La croix est le nouvel arbre de vie du paradis, comme la magnifique croix
fleurie de la mosaïque de la basilique Saint-Clément, à Rome. C’est la
source de l’Eglise, le début de la nouvelle création.
Commencez la lecture de l'Ancien Testament par la Genèse. Ne soyez pas
surpris qu’il y ait non pas un mais deux récits de la création à la suite
l’un de l’autre, très différents de style et de contenu. La Bible ne veut
pas dire comment le monde est né, mais pourquoi. Et aussi pourquoi, d’un
monde qui est aussi béni par Dieu comme "bon", peut jaillir tant de mal, pas
à cause du destin mais d’un libre choix volontaire, bouleversant à la fois
l’homme et la nature. De Caïn à Lamech, de la tour de Babel au déluge, la
méchanceté envahit la terre. Mais il y a Noé le juste dans l'arche sauvée
des eaux. Puis il y a l’appel d’un autre juste, Abraham. Et il y a une
justice même au-delà du peuple élu, avec le mystérieux Melchisédech "sans
père, sans mère, sans généalogie", comme l’écrira dans le Nouveau Testament
l'auteur de la lettre aux Hébreux. Et il y a Dieu qui rend visite à Abraham
sous la forme des trois hôtes anonymes qu’Andreï Roublev peindra, au XVe
siècle, comme icône de la Trinité. Et encore Dieu qui lutte avec Jacob sur
les bords du torrent Yabboq. Dieu? La Bible ne l’écrit pas. Elle le fait
pressentir. Peut-être.
En cela la Bible est très moderne. Elle ne dit jamais tout. Au contraire,
elle oblige le lecteur à entrer dans l’intrigue et à décider. "Les paroles
divines croissent avec celui qui les lit", disait le pape Grégoire le Grand
dans une homélie sur le prophète Ezéchiel. C’est comme si les Ecritures
dormaient, avant que le lecteur n’arrive à les réveiller. Elles ont été
écrites ainsi, pleines d’énigmes, d’ellipses, de sauts, de pénombres. Et
l'exégèse rabbinique est ainsi depuis toujours: le "midrash" est une
inépuisable accumulation de lectures et de relectures, de remontages et de
réinterprétations, de réalité et de vision. Une peinture de Chagall en est
la parfaite illustration.

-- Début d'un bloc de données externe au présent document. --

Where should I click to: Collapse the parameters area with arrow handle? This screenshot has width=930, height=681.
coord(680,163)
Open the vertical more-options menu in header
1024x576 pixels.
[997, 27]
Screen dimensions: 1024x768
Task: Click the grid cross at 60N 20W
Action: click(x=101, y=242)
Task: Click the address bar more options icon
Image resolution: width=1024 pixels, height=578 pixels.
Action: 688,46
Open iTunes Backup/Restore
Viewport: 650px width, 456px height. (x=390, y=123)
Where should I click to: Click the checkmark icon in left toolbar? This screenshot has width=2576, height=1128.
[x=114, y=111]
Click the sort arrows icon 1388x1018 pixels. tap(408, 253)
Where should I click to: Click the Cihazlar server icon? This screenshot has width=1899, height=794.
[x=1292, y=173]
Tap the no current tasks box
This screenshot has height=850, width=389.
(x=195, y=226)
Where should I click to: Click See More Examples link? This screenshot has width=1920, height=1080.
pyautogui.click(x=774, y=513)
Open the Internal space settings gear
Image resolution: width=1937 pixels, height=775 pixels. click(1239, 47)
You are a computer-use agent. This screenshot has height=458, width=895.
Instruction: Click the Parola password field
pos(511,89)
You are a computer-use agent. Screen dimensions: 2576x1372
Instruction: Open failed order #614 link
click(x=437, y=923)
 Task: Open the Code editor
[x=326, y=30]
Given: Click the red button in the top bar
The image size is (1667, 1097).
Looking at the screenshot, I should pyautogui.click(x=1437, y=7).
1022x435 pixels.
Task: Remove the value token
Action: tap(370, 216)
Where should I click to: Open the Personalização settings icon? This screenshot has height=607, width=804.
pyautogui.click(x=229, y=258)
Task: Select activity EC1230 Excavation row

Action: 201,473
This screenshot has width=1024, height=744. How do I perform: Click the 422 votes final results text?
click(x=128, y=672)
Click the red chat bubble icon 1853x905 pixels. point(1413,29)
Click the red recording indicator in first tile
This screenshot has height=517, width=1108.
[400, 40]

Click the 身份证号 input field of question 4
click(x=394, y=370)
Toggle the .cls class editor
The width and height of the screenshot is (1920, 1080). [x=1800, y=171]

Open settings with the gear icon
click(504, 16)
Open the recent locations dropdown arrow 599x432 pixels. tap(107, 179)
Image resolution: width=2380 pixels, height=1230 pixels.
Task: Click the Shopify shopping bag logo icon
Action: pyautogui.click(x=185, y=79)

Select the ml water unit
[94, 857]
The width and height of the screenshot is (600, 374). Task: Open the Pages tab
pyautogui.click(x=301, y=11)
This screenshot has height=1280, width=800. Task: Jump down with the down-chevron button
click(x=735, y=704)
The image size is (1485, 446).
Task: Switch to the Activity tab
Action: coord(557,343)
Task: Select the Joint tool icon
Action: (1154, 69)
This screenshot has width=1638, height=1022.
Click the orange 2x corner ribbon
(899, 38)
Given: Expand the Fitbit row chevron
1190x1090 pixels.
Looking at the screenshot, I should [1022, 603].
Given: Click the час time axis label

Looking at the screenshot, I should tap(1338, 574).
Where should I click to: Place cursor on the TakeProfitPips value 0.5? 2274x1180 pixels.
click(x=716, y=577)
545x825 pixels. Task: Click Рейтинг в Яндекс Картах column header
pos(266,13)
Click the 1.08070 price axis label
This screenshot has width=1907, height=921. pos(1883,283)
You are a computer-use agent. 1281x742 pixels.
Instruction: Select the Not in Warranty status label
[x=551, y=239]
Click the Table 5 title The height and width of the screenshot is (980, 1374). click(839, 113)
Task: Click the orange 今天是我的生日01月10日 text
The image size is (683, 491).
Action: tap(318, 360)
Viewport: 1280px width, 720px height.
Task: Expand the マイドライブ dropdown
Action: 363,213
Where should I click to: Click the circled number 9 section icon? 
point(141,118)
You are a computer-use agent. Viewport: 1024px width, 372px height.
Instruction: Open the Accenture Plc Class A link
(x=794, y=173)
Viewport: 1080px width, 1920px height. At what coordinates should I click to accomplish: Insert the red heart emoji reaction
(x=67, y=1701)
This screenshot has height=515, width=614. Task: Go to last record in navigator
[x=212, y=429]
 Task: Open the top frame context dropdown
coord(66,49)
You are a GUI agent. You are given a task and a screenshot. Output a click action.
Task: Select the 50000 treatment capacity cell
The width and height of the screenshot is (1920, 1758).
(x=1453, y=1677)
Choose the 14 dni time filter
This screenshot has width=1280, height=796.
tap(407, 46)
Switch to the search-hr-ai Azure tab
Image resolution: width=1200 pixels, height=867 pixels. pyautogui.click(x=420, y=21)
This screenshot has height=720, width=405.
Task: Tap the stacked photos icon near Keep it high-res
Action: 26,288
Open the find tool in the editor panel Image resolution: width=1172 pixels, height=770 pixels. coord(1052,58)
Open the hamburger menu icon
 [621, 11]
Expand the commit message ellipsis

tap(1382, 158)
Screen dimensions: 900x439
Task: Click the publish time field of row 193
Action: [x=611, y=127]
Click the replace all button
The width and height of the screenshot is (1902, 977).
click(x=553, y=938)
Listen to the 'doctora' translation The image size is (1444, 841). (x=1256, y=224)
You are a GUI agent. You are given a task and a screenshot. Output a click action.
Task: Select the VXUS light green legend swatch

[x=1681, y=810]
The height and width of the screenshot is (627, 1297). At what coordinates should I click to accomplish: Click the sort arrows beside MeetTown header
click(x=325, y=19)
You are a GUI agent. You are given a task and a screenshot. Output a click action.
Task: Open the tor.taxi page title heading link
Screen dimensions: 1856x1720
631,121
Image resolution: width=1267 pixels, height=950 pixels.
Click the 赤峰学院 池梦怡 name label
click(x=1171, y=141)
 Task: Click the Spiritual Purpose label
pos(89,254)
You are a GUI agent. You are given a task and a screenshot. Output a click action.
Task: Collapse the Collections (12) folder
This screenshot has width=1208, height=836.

Il en est de même pour la liturgie chrétienne, où
la Parole de Dieu n’est pas une lecture livresque mais devient réalité
vivante dans les symboles sacramentels. Le Verbe de Dieu se fait chair et
sang.
Il y a, dans la messe de l'Epiphanie selon le rite ambrosien que l’on
célèbre à Milan, une antienne qui est un hymne à la créativité dans la
manière d’aborder la Bible. Elle dit: "Aujourd’hui, l’Eglise s’est unie à
l’Epoux céleste, qui l’a lavée de ses péchés dans le Jourdain. Les Mages
accourent avec leurs présents aux noces royales dont les convives se
réjouissent de la transformation de l’eau en vin. Alléluia!". Il y a là au
moins trois renvois à l’Evangile: à la visite des Mages avec leurs présents
à l’Enfant Jésus, au baptême de Jésus adulte dans le Jourdain, au miracle
des noces de Cana. Mais l'ordre chronologique est bouleversé et la narration
a été décomposée et recomposée. Les noces deviennent celles de Jésus et de
l’Eglise, les eaux baptismales purifient l’épouse, les Mages portent leurs
présents à la fête et les invités communient en buvant le vin miraculeux
produit par Jésus lui-même, ici et maintenant.
Une fois la Genèse lue, passez au Nouveau Testament et lisez Marc, le plus
ancien, le plus court et le plus fulgurant des quatre Evangiles. Le récit
est entièrement organisé autour du "secret messianique", un secret qui ne
fait sortir la vraie identité de Jésus de la pénombre que par intervalles et
la révèle seulement à la fin, avec la phrase du centurion romain devant la
croix: "Vraiment cet homme était le Fils de Dieu!". Autre élément très
moderne de l’Evangile de Marc : sa fin tronquée, suspendue. C’est un
officier païen qui a reconnu Jésus dans la foi, les disciples ont tous fui
et les femmes qui voient le tombeau vide ne disent rien à personne "car
elles avaient peur". Point. A la lecture d’une pareille fin, comment ne pas
prendre position? Comment ne pas entrer en scène nous aussi? On regrette que
la musique de la "Passion selon saint Marc" de Jean-Sébastien Bach soit
perdue, quand on sait quels sublimes chefs d’œuvre il a tirés de la passion
plus solennelle et hiératique de Matthieu, et de celle, mystique, de Jean.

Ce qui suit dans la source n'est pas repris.